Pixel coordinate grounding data
------------------------------

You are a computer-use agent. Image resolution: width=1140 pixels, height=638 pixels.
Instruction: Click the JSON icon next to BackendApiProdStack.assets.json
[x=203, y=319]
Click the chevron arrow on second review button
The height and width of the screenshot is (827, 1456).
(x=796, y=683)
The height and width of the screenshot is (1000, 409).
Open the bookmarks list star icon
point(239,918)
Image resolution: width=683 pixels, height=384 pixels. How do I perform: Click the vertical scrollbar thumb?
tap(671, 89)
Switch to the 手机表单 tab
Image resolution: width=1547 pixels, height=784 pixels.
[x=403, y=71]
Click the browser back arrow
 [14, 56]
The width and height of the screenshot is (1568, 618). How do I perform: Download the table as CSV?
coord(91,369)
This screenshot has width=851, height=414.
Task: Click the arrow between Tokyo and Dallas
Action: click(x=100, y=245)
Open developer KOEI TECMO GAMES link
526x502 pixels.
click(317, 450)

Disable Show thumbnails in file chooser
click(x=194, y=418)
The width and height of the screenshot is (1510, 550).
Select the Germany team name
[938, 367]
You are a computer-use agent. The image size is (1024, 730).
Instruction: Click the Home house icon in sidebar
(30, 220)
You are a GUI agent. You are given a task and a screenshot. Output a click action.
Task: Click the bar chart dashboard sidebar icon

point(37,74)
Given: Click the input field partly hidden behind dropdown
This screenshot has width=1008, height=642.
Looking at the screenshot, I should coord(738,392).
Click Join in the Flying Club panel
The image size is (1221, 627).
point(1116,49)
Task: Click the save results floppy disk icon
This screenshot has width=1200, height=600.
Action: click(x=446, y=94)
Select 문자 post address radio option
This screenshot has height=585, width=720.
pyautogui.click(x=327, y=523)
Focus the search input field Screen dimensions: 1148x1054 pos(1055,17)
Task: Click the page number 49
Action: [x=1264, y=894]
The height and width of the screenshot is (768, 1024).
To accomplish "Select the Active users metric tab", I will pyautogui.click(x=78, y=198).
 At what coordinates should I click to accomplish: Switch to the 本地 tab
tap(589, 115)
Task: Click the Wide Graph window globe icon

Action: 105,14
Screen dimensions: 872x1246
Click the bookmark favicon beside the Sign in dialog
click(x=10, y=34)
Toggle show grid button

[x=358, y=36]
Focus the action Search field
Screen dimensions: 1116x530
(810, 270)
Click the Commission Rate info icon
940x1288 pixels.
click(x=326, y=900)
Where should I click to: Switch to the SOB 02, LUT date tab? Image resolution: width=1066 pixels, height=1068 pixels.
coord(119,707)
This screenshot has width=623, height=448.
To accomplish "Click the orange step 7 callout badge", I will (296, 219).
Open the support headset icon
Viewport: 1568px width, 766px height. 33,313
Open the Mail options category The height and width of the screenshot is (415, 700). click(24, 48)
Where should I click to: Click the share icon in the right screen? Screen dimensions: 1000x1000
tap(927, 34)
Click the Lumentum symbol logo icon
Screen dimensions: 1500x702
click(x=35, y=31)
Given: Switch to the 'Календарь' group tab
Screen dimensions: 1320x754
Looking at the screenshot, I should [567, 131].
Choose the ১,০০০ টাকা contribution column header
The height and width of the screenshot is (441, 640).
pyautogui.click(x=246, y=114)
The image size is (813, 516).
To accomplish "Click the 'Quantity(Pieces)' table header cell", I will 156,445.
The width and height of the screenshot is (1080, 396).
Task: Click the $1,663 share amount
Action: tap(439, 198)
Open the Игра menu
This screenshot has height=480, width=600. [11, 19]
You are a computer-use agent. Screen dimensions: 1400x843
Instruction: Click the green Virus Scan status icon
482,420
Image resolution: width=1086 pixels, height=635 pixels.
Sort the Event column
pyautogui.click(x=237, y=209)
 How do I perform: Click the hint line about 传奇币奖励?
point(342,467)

------------------------------

### YOUR TASK
What lines in the entries above hold "computer"? Copy every one.

### OUTPUT BELOW
You are a computer-use agent. Image resolution: width=1140 pixels, height=638 pixels.
You are a computer-use agent. The image size is (1024, 730).
You are a computer-use agent. Screen dimensions: 1400x843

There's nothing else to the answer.